Embryologically, the adrenal cells have different embryological origin: the cortex is derived from the mesoderm and the medulla from the ectoderm of the neural crest. The fatal cortex is formed during the fourth and fifth weeks from the mesoderm, which lines the posterior abdominal wall. Cells from the neural crest invade the primitive cortex to form the medulla. Encapsulation of the medulla occurs late in fetal development [1, 12, 13]. It is postulated that adrenal rests within the genital structures were due to mechanical separation and displacement of portions of cortical tissue and associate with gonadal tissue during its descent. Bozic suggested that the unusual location of ectopic tissue may be related to misplaced mesothelial cells or autonomous differentiation of mesodermal elements [14].

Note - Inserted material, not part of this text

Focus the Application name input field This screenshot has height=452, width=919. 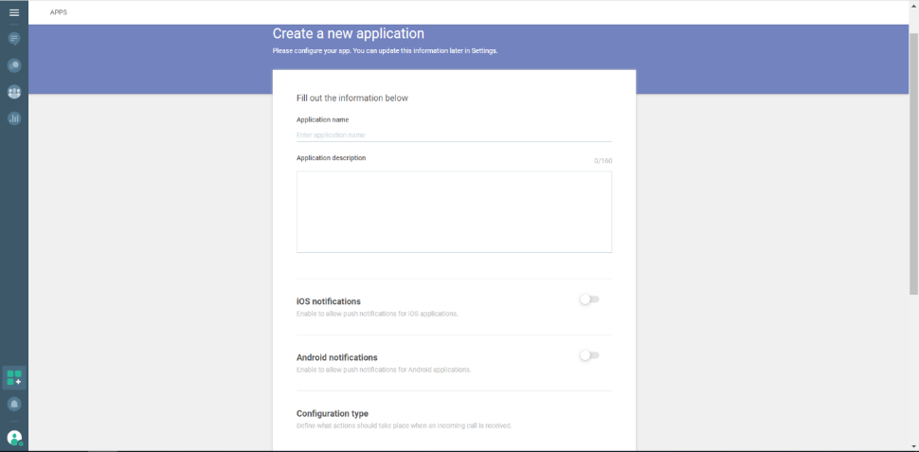point(454,135)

The clinical significance of ectopic adrenal tissue is usually minimal and typically not associated with endocrine abnormalities. Only two cases were described as functional hepatic adrenal rest tumors, which can cause problems, including hyperplasia and neoplasia [3, 4, 15].

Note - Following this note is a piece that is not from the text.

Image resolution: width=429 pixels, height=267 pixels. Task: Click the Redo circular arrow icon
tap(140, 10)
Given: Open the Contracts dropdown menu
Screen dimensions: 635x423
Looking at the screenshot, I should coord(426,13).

An accurate preoperative radiological diagnosis is very difficult. An adrenal rest tumor usually appears as a round, well-defined mass in the right hepatic lobe. One specific radiological diagnostic character is the presence of fat components [6]. This will reflect intracytoplasmic lipid droplets of the tumor cells. The other diagnostic character is hypervascularity. The hepatic adrenal rest tumor is mainly supplied by the hepatic artery [7]. At dynamic contrast-enhanced CT or MRI, angiomyolipoma also demonstrates early intense contrast enhancement [16]. MRI typically demonstrates the fat component and prominent central vessels. In this case, it is important to differentiate between adrenal rest tumor and early HCC. The typical MRI appearance of early HCC is iso- to hyperintense on T1-weighted images and hypointense on T2-weighted images [17]. Early HCC shows hypointensity in the hepatobiliary phase in Gd-EOB-DTPA enhanced MRI [18]. In our case, the remarkable radiological findings were hypervascularity in the arterial phase and washout in the delay phase, which was similar to HCC. However, T2-weighted imaging showed high intensity at the tumor. As MRI findings were not typical, we should try biopsy.

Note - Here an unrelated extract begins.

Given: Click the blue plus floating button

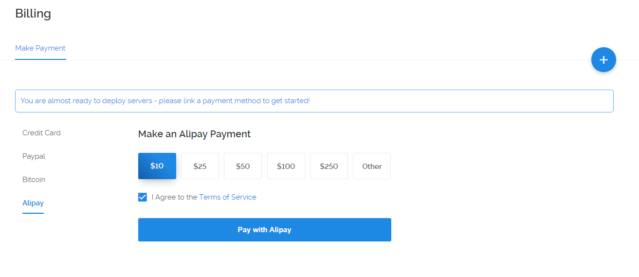Looking at the screenshot, I should (x=603, y=60).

Macroscopically, a hepatic adrenal rest tumor is a well-circumscribed, yellowish, nodular lesion, which usually occurs under the capsule of the right hepatic lobe [19]. The pathologic appearance of this tissue is characteristic. The findings consist of cord-like arrangements of round to polygonal, pale, lipid-rich cells separated by vascular channels or bands of collagen [5]. However, Sugiyama reported that it is difficult to distinguish between hepatic adrenal rest tumor and HCC on the basis of histologic analysis alone [11]. Immunohistochemistry showed the tumor cells to be weakly stained for Hep-per-1, which can be considered a specific marker for HCC. Synaptophysin, inhibin, and CD56 are thought to be sensitive markers for adrenal cortical cells. In particular, CD56 is an excellent marker for distinguishing adrenal cortical cells from hepatocytes [20]. In this case, due to the influence of operative hemorrhage, we could not identify the tumor macroscopically. Nevertheless, microscopic findings showed the characteristic features of cortical adrenal tissue. Immunohistochemistry shows that the tumor in our case was negative for HCC markers and positive for adrenal cortical cell markers. Therefore, we considered this tumor to be an adrenal rest tumor.

4. Conclusions

We described a rare case of adrenal rest tumor of the liver. Adrenal rest tumors are rare and uncommonly found in the liver. This tumor was similar to HCC in the radiological findings. A reliable diagnosis is difficult by radiological findings alone. Adrenal rest tumors should be added to the list of radiological differential diagnoses of hypervascular hepatic tumors.

Written informed consent was obtained from the patient for publication of this case report and any accompanying images.

Conflicts of Interest

The authors declare that they have no conflicts of interest.

Acknowledgments

The authors thank Mr. Keiichi Mochiduki for his excellent technical assistance.